Mini-portraits and art making loving…
My love for portraiture goes back to my childhood, I dreamt of doing portraits, and I went beyond that and I actually made them. BUT (and there was a big BUT) I did not always feel that I was necesarily any good at it. I lacked the confidence. My creativity was not something that I valued, I took it for granted, because I was told growing up that there were things more important in life. How could I have ever envisioned that my creativity would fill me with hope in some of the most challenging times in my life, as I recovered from a mental breakdown.
I cherish the fact that my creativity was bigger than anything else I had ever worked with and that I love so much doing art. In the process of learning more about self-love and self-compassion, over the past three years, I learnt to appreciate and value this wonderful creativity of mine. I have nurtured it regularly and consistently work on making art.
In 2017, after years of not exploring my creativity, due to lack of self-care and also lack of seeking support for my mental health challenges. I suddenly felt an urge and started to do some simple sketches on and off. I remembered some of the exercises I did during my time attending the Fashion Institute of Technology in NYC, as a non degree student at 17. My life was chaotic as a teenager, much like my childhood had been, and art was a beautiful refuge. Doing art at 17, was coming back to a sweet spot from childhood, to the quieter times that felt less worrisome, I remember sketching regularly as a child, but never feeling confident in what I made.

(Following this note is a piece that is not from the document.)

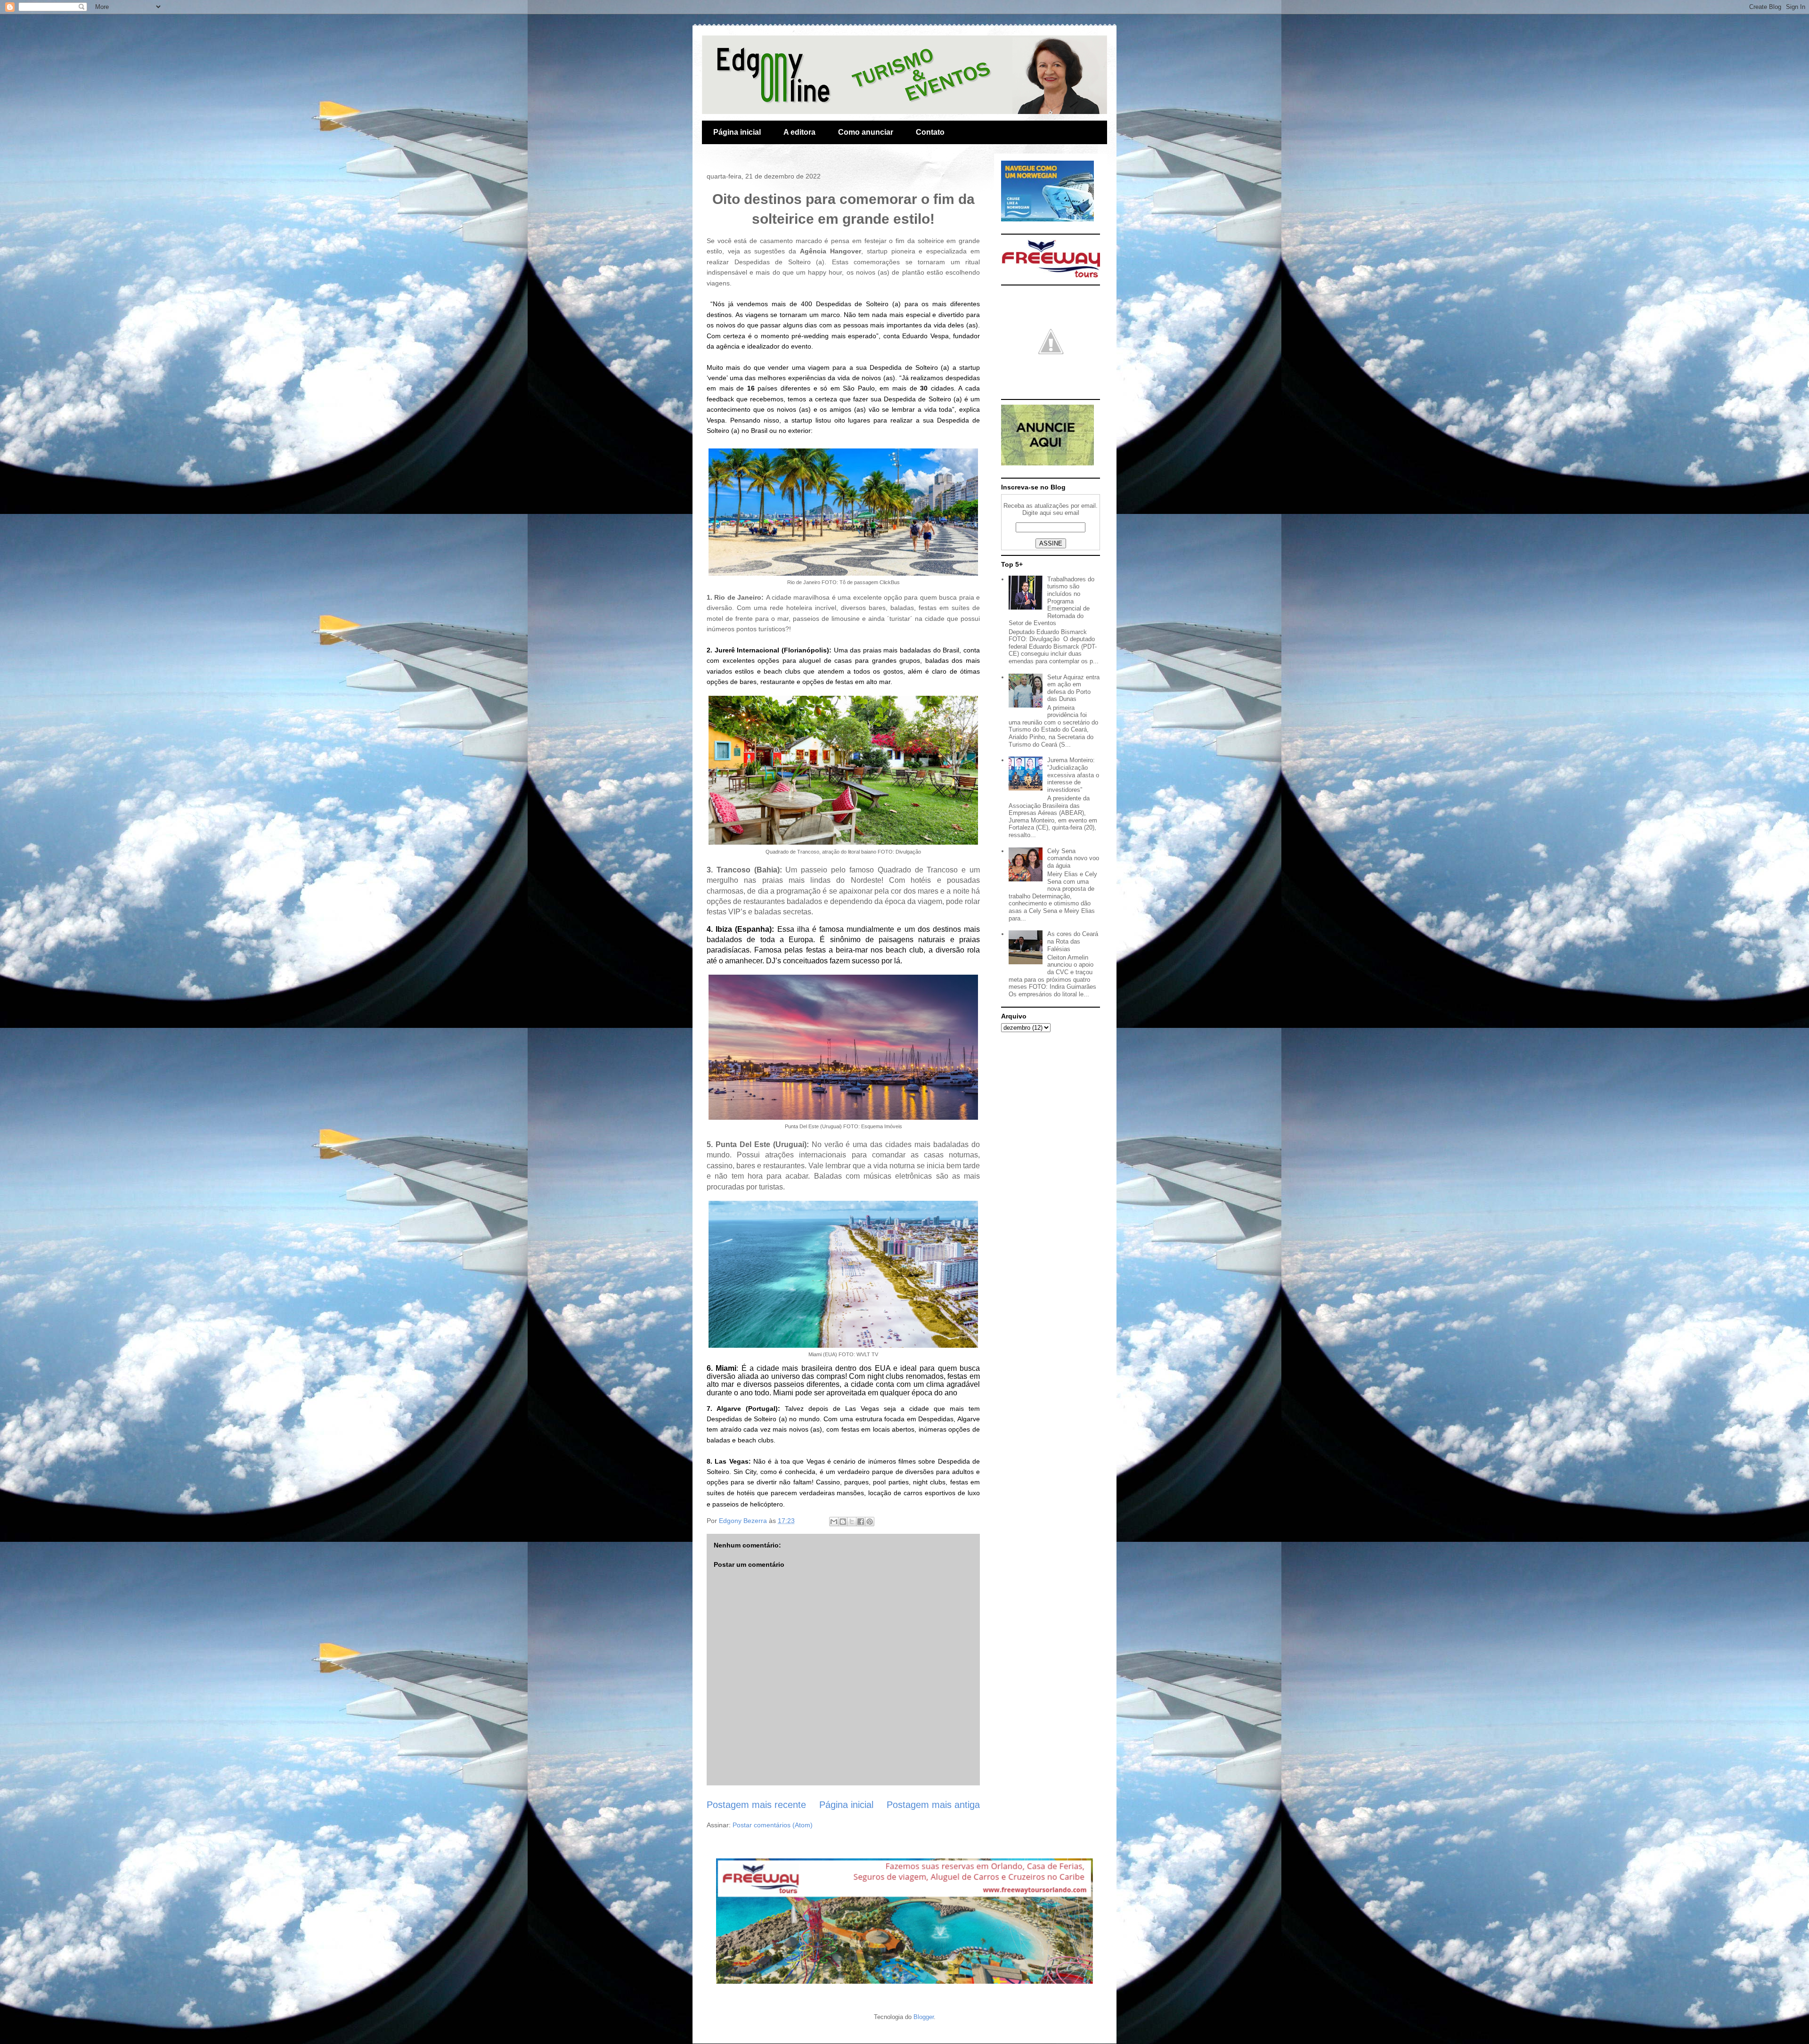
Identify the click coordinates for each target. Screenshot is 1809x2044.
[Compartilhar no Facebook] (860, 1521)
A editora (799, 132)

I compared myself to my oldest siblings and I never felt that what I did was anything particularly special. I loved doing mini-portraits as a child, so in 2017 I also decided to make them. It had been too many years without practicing, and I could see it and feel it too. But this time I was not discouraged, even when I could only manage to sketch very seldomly it felt magical to return to it every time.
As a young mom in 2018, I experienced cancer, and again art seem to help me cope with all the uncertainty and fear that became a regular part of life. I became more willing to share my art. I felt ready to do what I needed to do to make my art career a reality, and so I started working on my practice more regularly. I remember vividly a trip where I got to see a movie that moved me deeply, it was LA LA LAND. It was the calling I needed within me to start making again, and to not stop. I had put off my creative life for too long and I felt it deep in my bones. I needed to make a plan and so I did, I was frustrated that I was not able to regularly make it to life drawing sessions with all the day to the day demands, but I persisted, I went as often as life permitted it, and when it didn’t I made my kids my life models, by observing them.
I could not have imagined what a beautiful and rewarding journey it would be, and it would hold me when I needed it the most. I cherish making every piece of art. There is a special place in my heart for the artworks I make. I also feel so much passion for making mini-portraits. It feels like a very special treat, and it is something I do when I am in hectic periods and I have long absences from my atelier. I carry these around with me, and I work with them at home or when I travel.
May you (the reader) cherish your creative souls more regularly, whether is tending to a beautiful garden, cooking a delicious meal, spending time knitting or doing carpentry, writing or anything that feels like a special gift to you. And may you (and I also) encourage and support children around us as they learn and grow into adults who cherish their whole way of being including their creativity.